Essas (novas) relações de emprego receberam o referendo da Constituição de 1998, onde se consagrou de forma expressa a livre iniciativa e a livre concorrência, a alicerçar os princípios da organização político-econômica brasileira; decorreu daí a expansão no setor de serviços, como fonte geradora de empregos, na mesma proporção em que se passou a exigir níveis elevados de qualificação profissional. Também isso é inegável.

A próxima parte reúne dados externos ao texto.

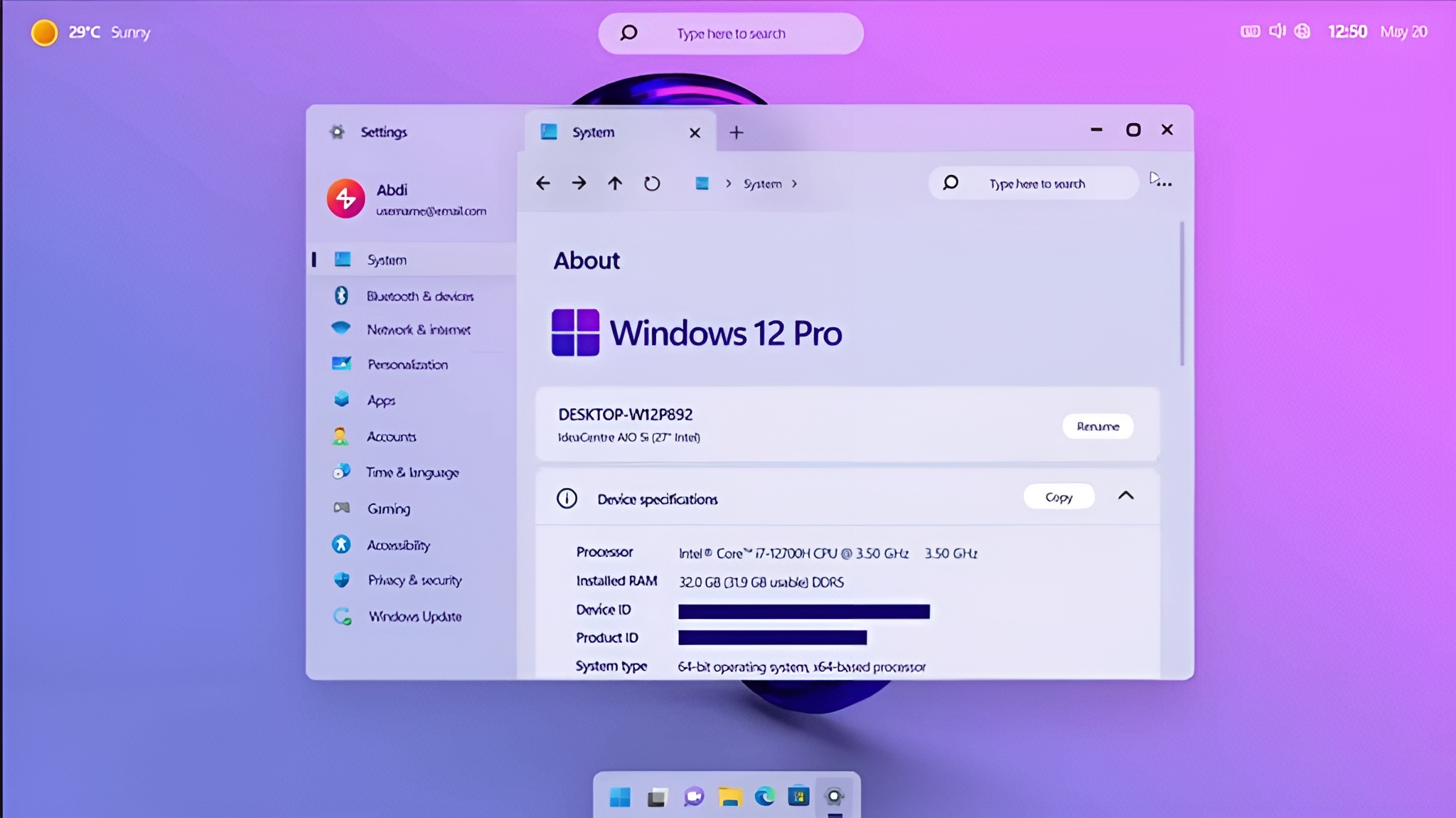Viewport: 1456px width, 818px height.
Task: Navigate up one level in Settings
Action: coord(614,183)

Criou-se espaço necessário ao desenvolvimento e crescimento das chamadas cooperativas de trabalho, que não são novidade, tanto que o ilustrado professor Régis Teixeira leciona que ...as Cooperativas, especialmente de trabalho, são de existência milenar, podendo se afirmar até mesmo que são anteriores ao próprio regime do assalariado. O pouco desenvolvimento da matéria, no campo prático, especialmente na América Latina, é de responsabilidade da verdadeira avalanche por que passaram os países latino-americanos da influência italiana, especialmente o fascismo, que tanto influenciaram os direitos brasileiros, argentino, chileno, como de muitos outros da mesma região.